### Task to complete
For the data below, restate word for word only the lines from the line containing "[شارك على Facebook] (234, 1637)" through the line containing "Playlist (55, 112)", both ends included.

[Saved data entries]
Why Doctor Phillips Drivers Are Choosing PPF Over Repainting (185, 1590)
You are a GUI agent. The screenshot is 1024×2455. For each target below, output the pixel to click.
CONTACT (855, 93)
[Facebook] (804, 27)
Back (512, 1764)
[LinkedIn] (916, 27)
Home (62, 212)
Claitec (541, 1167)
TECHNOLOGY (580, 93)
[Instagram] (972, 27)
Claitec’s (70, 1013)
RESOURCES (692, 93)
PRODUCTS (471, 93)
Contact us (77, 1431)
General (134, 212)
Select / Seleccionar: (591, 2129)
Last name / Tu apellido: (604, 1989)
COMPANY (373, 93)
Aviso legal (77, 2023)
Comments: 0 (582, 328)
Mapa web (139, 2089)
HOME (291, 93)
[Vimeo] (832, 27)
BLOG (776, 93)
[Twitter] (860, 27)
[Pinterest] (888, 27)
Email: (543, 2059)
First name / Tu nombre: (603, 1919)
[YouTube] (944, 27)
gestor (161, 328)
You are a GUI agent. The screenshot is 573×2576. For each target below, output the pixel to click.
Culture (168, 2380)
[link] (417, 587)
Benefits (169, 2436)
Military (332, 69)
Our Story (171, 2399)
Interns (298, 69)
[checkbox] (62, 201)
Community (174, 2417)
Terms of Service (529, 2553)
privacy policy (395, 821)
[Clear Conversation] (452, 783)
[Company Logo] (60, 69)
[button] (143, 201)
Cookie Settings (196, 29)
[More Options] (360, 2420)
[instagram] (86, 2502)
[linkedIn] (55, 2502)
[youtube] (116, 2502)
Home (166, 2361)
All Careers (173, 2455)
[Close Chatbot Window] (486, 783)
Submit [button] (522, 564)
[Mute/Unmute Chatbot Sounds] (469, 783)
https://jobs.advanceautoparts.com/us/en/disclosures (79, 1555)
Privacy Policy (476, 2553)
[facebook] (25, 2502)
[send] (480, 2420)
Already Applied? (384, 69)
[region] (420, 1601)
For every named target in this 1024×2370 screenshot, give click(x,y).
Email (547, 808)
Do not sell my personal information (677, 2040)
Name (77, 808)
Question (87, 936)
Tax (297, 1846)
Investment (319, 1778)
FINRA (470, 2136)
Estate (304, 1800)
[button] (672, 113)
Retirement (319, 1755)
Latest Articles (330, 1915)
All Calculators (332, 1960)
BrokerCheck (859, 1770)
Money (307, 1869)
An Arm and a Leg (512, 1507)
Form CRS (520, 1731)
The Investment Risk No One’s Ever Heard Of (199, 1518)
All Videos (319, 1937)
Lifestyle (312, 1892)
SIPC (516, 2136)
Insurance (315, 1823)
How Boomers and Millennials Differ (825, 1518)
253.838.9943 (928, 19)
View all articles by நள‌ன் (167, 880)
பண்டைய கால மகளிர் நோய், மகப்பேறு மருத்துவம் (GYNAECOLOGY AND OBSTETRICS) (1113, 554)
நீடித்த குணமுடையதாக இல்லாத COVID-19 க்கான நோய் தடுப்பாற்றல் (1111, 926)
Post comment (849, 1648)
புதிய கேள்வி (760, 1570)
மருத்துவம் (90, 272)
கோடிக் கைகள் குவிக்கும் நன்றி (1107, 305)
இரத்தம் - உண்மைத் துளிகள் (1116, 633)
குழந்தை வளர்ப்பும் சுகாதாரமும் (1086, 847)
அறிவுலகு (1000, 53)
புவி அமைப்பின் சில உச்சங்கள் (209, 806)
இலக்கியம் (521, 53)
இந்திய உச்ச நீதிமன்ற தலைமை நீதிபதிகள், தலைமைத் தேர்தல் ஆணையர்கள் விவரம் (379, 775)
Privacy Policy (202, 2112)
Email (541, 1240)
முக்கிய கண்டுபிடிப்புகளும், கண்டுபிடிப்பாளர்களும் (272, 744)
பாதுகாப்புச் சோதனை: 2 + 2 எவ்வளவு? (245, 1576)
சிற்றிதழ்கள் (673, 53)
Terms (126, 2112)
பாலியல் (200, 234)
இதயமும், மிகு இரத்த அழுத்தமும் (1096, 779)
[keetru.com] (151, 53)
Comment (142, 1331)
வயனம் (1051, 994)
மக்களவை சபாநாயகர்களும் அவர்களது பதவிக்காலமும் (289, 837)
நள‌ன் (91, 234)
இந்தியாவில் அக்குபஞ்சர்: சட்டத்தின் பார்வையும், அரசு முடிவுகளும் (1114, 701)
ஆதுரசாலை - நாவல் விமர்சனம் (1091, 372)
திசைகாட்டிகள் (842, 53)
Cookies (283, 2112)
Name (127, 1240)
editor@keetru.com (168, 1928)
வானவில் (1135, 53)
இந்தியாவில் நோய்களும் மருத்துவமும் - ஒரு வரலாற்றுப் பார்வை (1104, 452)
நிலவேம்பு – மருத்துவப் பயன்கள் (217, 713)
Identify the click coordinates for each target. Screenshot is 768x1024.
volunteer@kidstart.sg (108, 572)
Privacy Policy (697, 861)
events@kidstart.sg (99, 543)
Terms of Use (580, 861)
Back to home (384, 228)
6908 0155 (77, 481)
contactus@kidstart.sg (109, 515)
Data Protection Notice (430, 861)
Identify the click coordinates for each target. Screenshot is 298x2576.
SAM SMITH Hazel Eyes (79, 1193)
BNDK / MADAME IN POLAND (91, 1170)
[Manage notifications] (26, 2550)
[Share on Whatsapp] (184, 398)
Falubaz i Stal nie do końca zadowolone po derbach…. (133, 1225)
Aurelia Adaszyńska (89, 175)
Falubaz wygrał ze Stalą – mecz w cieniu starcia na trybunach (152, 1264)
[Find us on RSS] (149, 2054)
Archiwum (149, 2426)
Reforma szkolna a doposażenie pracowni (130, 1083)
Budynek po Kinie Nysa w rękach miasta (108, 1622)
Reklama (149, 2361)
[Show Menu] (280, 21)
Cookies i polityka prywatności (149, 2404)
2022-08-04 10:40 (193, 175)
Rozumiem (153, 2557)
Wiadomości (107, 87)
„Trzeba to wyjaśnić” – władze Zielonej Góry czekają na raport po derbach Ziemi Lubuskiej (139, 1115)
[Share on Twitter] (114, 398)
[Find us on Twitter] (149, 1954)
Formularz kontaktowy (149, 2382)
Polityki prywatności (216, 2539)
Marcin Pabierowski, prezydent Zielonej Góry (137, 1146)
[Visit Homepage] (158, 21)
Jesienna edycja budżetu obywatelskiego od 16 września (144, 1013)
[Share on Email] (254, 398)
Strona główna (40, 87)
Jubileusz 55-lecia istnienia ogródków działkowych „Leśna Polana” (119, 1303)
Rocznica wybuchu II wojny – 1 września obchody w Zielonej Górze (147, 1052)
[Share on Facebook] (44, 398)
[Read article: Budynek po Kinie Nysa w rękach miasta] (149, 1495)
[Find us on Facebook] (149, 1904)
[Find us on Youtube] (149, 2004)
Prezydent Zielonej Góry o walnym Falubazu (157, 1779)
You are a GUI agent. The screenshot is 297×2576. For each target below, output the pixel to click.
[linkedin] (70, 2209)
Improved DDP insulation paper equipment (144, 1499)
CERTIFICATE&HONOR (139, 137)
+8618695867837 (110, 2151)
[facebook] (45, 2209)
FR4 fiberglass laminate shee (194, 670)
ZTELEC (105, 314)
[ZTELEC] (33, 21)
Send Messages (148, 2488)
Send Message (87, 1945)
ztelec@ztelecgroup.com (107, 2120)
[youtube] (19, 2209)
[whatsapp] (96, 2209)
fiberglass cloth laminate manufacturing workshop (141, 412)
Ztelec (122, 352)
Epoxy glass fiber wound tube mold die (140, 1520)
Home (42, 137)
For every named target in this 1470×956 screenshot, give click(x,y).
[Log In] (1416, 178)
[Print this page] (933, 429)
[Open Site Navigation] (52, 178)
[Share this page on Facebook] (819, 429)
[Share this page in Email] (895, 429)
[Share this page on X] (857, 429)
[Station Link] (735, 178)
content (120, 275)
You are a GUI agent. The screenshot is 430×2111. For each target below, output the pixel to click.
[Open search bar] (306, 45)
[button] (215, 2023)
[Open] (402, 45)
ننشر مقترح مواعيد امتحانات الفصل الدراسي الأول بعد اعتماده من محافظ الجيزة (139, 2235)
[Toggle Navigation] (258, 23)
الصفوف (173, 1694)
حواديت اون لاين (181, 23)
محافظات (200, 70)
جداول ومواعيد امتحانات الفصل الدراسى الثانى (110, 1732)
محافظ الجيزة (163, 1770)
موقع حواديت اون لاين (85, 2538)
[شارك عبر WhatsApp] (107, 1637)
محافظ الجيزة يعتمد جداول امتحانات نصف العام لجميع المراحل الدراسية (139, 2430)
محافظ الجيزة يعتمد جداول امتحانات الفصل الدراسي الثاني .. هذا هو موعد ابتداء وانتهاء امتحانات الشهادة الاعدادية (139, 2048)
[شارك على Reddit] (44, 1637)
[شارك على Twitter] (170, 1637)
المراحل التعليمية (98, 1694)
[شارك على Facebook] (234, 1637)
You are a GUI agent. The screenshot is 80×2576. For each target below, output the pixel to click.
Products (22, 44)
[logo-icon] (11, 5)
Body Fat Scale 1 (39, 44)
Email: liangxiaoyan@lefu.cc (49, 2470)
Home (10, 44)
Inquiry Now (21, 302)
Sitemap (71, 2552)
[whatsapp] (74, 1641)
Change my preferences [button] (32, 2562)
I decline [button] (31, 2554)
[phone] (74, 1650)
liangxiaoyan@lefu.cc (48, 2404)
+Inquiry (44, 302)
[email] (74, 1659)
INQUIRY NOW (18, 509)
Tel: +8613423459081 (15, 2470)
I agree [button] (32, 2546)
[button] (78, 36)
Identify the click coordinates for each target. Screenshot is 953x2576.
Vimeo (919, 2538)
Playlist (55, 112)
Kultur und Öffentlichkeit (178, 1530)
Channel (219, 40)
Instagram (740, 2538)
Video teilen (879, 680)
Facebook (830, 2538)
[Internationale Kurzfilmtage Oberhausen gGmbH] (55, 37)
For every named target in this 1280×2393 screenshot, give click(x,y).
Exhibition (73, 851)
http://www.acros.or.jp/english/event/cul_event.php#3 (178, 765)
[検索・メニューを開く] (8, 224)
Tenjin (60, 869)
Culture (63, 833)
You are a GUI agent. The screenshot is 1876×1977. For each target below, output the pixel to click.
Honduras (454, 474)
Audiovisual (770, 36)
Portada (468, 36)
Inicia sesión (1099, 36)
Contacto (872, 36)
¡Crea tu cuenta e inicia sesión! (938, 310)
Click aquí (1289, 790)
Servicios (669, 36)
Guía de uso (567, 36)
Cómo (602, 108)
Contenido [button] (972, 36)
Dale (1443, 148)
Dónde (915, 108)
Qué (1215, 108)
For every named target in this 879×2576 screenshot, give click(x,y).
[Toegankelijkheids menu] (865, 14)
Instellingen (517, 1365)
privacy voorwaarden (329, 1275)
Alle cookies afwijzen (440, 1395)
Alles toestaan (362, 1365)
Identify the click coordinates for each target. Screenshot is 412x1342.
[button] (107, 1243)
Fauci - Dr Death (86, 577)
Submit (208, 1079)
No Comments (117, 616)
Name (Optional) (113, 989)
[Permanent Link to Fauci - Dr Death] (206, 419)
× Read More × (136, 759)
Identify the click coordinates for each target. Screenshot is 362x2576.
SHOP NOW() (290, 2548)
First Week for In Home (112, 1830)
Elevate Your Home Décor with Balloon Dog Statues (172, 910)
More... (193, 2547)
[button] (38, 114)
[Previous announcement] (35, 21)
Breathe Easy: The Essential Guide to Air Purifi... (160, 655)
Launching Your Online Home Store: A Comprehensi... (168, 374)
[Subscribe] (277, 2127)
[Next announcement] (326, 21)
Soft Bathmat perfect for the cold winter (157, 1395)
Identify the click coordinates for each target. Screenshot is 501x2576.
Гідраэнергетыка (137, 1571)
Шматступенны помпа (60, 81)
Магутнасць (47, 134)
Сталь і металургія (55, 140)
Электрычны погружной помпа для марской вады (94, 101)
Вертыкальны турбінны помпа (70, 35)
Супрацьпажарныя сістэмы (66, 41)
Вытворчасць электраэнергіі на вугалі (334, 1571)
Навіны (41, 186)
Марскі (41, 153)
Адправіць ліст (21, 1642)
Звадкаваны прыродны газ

### Solution below
[شارك على Facebook] (234, 1637)
You are a GUI agent. The screenshot is 80×2576. For each target below, output the pixel to click.
Products (22, 44)
[logo-icon] (11, 5)
Body Fat Scale 1 (39, 44)
Email: liangxiaoyan@lefu.cc (49, 2470)
Home (10, 44)
Inquiry Now (21, 302)
Sitemap (71, 2552)
[whatsapp] (74, 1641)
Change my preferences [button] (32, 2562)
I decline [button] (31, 2554)
[phone] (74, 1650)
liangxiaoyan@lefu.cc (48, 2404)
+Inquiry (44, 302)
[email] (74, 1659)
INQUIRY NOW (18, 509)
Tel: +8613423459081 (15, 2470)
I agree [button] (32, 2546)
[button] (78, 36)
Identify the click coordinates for each target. Screenshot is 953x2576.
Vimeo (919, 2538)
Playlist (55, 112)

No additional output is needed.